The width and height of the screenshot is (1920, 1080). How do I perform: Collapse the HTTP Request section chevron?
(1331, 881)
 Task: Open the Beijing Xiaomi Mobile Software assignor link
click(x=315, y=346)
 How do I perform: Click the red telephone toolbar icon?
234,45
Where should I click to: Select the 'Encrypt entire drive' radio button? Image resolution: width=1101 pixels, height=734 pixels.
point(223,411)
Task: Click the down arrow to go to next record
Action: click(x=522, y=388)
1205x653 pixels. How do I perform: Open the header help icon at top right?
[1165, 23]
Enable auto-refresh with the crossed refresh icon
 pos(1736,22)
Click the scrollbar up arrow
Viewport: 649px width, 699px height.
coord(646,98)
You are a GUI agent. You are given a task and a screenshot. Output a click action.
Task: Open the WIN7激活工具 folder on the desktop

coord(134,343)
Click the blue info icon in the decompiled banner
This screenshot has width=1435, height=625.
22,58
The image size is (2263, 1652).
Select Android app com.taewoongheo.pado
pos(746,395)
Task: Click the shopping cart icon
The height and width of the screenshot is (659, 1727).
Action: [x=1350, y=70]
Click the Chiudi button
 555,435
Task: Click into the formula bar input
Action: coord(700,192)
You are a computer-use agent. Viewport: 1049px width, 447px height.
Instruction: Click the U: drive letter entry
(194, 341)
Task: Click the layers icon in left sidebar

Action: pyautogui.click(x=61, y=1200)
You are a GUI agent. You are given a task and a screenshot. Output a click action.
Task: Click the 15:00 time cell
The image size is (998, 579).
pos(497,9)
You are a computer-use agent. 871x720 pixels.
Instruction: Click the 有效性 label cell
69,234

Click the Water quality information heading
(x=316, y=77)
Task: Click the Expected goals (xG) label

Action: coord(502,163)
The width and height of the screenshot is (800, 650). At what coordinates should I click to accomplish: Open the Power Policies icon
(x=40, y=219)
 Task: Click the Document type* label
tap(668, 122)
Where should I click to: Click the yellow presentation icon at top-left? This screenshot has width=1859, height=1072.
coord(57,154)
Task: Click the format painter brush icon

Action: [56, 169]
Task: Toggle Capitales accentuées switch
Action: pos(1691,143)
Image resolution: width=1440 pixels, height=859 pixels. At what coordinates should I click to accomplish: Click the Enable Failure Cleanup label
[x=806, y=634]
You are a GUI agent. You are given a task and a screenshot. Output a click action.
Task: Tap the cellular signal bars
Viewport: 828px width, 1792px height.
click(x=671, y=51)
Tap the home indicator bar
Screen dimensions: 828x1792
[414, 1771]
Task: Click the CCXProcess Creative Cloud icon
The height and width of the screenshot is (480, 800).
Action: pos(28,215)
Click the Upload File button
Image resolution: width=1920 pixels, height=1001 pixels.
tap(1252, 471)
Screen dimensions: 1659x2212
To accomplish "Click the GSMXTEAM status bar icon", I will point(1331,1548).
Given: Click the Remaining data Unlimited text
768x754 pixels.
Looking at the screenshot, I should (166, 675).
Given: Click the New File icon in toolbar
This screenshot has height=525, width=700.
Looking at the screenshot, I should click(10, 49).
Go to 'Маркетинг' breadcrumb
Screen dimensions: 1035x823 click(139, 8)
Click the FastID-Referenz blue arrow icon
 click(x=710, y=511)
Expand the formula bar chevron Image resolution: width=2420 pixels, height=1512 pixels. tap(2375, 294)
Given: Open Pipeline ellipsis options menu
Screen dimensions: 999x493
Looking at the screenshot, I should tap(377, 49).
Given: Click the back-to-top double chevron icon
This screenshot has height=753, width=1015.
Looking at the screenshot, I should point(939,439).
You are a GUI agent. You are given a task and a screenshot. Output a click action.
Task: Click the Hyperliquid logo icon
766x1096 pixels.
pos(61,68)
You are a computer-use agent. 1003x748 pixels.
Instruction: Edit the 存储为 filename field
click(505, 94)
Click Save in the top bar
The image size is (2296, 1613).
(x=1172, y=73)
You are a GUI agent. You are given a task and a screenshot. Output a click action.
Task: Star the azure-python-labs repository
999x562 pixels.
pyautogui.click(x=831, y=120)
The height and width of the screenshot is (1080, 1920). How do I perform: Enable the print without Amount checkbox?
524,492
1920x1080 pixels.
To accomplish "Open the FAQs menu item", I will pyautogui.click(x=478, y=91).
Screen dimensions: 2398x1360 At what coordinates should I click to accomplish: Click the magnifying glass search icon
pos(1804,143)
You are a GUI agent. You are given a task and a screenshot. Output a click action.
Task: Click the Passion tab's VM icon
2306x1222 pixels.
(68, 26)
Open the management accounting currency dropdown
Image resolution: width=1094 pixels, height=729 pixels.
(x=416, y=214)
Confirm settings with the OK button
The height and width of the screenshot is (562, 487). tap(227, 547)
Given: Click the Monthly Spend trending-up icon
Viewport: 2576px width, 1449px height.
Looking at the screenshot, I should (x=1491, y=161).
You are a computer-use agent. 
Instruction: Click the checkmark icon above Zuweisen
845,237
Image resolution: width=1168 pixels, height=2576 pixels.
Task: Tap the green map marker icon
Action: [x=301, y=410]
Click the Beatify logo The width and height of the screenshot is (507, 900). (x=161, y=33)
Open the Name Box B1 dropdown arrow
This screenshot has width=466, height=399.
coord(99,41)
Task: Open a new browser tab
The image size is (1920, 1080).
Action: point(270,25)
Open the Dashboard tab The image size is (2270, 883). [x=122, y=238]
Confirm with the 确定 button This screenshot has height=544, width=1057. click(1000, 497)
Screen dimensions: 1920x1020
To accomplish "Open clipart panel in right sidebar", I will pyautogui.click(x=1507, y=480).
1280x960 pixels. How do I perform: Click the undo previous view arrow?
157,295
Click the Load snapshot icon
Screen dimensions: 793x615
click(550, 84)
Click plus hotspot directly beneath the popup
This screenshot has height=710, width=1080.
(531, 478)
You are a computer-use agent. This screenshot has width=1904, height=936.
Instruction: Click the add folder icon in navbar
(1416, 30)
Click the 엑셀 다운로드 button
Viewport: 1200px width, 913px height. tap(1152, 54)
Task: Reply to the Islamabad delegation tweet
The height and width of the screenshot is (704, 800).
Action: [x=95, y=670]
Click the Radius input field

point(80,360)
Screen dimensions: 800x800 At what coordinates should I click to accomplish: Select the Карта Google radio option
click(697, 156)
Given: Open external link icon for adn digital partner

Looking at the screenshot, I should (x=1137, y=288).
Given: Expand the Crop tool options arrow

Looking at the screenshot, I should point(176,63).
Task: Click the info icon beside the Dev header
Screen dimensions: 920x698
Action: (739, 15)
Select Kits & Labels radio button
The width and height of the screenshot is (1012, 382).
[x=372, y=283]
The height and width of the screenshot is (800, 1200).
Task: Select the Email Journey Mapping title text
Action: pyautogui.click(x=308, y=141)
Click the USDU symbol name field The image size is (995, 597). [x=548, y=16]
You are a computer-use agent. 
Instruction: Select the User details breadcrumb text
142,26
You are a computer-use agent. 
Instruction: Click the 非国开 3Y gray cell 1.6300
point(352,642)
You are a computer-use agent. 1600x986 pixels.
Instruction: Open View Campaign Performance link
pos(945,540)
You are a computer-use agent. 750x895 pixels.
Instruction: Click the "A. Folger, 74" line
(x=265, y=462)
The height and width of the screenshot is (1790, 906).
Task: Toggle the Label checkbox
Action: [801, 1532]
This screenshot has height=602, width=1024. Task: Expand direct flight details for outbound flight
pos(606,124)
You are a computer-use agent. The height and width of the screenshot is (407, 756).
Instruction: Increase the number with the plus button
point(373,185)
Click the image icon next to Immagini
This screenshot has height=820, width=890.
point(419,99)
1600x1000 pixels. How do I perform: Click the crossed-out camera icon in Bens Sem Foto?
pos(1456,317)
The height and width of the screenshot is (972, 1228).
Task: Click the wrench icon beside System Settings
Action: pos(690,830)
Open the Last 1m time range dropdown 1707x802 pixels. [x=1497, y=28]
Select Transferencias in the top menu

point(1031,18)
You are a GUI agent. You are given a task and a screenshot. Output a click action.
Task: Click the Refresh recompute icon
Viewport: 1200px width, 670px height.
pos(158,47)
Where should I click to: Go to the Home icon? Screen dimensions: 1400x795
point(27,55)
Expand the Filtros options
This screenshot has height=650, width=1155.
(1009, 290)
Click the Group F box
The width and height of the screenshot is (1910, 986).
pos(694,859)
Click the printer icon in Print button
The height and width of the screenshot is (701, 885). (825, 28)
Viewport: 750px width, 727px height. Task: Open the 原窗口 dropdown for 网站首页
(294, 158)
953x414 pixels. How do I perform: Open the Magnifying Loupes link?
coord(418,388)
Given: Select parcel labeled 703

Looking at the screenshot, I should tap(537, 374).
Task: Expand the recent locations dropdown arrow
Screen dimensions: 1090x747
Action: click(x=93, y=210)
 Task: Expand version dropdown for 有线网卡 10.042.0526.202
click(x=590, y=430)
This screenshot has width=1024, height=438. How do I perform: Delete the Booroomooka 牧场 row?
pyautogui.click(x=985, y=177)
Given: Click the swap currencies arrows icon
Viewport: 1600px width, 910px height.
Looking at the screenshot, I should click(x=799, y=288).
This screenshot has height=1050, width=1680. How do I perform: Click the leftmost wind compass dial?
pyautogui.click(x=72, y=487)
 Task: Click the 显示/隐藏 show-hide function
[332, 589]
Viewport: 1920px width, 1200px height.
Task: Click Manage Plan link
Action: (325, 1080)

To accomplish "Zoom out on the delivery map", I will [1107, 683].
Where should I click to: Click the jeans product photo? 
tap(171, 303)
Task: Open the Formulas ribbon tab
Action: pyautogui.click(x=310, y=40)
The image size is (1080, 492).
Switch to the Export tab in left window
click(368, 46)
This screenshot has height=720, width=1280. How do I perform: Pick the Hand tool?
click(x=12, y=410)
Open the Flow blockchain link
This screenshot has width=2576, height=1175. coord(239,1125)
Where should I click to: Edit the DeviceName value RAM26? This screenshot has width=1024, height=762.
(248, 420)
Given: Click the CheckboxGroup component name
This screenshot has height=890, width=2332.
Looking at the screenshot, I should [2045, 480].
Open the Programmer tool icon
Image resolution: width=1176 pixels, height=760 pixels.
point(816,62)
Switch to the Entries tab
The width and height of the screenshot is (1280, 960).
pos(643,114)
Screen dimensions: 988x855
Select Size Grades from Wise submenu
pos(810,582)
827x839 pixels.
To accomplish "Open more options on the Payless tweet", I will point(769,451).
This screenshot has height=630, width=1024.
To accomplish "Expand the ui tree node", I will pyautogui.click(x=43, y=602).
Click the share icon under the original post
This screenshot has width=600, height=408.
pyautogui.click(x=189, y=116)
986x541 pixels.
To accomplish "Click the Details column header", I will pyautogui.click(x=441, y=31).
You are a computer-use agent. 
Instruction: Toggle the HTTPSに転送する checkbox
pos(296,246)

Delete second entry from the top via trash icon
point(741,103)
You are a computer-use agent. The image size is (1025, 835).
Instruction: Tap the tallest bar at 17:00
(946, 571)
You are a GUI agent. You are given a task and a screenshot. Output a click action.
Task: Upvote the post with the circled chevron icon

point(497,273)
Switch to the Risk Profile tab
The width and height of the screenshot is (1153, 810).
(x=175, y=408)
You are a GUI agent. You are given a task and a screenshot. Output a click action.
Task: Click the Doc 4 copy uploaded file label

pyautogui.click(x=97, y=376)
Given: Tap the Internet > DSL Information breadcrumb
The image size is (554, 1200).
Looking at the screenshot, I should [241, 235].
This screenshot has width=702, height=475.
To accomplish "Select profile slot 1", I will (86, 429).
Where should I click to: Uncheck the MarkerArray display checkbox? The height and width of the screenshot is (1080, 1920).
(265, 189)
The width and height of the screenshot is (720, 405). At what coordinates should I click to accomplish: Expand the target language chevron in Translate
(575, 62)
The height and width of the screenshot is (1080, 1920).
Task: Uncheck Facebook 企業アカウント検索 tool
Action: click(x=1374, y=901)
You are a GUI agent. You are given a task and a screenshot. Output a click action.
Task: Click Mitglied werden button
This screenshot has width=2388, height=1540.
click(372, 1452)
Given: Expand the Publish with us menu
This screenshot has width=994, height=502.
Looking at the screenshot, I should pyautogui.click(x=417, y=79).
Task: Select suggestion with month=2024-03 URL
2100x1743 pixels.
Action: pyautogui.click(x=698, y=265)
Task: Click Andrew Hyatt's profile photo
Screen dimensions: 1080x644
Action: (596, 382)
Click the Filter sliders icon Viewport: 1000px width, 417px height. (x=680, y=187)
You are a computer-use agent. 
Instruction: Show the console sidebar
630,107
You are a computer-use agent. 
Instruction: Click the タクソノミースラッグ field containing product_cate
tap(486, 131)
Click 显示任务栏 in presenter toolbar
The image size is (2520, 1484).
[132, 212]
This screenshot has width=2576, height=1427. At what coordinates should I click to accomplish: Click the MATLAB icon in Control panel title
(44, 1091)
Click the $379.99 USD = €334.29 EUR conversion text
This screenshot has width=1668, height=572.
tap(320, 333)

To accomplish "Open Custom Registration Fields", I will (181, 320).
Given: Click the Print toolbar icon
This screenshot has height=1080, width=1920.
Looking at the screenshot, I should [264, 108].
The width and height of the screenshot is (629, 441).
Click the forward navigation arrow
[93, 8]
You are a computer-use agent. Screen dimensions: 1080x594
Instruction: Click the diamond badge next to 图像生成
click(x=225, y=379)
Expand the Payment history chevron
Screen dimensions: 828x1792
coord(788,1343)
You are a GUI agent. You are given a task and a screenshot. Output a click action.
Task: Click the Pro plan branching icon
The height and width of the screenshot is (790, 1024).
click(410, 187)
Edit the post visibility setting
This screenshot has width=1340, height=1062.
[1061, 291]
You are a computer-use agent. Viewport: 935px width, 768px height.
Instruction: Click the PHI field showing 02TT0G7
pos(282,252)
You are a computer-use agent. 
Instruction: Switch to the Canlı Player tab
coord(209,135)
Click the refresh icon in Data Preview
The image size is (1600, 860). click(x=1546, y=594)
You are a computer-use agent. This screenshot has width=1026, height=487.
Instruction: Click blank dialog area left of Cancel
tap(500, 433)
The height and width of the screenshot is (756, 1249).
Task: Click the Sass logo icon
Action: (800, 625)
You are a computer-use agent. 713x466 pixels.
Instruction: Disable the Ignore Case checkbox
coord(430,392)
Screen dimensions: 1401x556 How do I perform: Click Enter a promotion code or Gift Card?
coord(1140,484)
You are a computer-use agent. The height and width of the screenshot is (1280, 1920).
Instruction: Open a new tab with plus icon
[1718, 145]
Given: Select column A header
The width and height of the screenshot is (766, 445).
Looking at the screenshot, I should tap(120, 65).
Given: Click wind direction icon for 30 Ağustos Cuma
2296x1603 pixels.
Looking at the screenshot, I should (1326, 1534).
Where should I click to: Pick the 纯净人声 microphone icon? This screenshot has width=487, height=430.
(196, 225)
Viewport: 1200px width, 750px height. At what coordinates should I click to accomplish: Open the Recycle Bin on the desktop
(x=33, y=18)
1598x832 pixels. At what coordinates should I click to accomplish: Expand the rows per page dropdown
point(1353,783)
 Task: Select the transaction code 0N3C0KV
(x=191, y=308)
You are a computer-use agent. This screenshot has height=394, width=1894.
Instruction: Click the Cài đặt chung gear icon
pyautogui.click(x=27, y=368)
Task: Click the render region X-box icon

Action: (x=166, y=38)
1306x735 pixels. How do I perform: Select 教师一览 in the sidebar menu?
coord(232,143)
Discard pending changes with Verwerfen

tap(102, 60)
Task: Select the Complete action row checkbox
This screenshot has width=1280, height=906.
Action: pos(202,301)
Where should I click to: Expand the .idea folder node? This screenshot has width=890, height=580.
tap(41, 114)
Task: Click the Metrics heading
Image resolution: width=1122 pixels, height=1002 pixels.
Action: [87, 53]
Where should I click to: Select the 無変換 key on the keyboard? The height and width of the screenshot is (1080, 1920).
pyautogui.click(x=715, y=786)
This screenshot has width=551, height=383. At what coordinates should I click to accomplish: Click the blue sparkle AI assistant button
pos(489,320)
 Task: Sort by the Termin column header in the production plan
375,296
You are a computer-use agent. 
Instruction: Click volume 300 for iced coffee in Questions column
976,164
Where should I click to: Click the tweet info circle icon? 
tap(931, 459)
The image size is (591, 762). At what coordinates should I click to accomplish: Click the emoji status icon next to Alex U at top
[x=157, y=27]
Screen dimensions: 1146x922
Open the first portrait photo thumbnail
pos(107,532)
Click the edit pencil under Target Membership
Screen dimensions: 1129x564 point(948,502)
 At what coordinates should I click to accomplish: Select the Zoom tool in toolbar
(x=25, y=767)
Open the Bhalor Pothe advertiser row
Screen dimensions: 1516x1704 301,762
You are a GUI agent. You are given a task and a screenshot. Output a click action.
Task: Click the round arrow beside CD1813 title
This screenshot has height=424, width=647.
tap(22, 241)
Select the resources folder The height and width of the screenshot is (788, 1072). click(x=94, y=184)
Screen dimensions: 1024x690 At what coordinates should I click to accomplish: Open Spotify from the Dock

-=-=-=-=-

GOAL OF THE EXERCISE: Reproduce, character for character, everything from the first line of the items down to the line containing "Action: [x=1350, y=70]", with both of those lines included.

OUTPUT BELOW:
The width and height of the screenshot is (1920, 1080). How do I perform: Collapse the HTTP Request section chevron?
(1331, 881)
 Task: Open the Beijing Xiaomi Mobile Software assignor link
click(x=315, y=346)
 How do I perform: Click the red telephone toolbar icon?
234,45
Where should I click to: Select the 'Encrypt entire drive' radio button? Image resolution: width=1101 pixels, height=734 pixels.
point(223,411)
Task: Click the down arrow to go to next record
Action: click(x=522, y=388)
1205x653 pixels. How do I perform: Open the header help icon at top right?
[1165, 23]
Enable auto-refresh with the crossed refresh icon
 pos(1736,22)
Click the scrollbar up arrow
Viewport: 649px width, 699px height.
coord(646,98)
You are a GUI agent. You are given a task and a screenshot. Output a click action.
Task: Open the WIN7激活工具 folder on the desktop

coord(134,343)
Click the blue info icon in the decompiled banner
This screenshot has width=1435, height=625.
22,58
The image size is (2263, 1652).
Select Android app com.taewoongheo.pado
pos(746,395)
Task: Click the shopping cart icon
The height and width of the screenshot is (659, 1727).
Action: [x=1350, y=70]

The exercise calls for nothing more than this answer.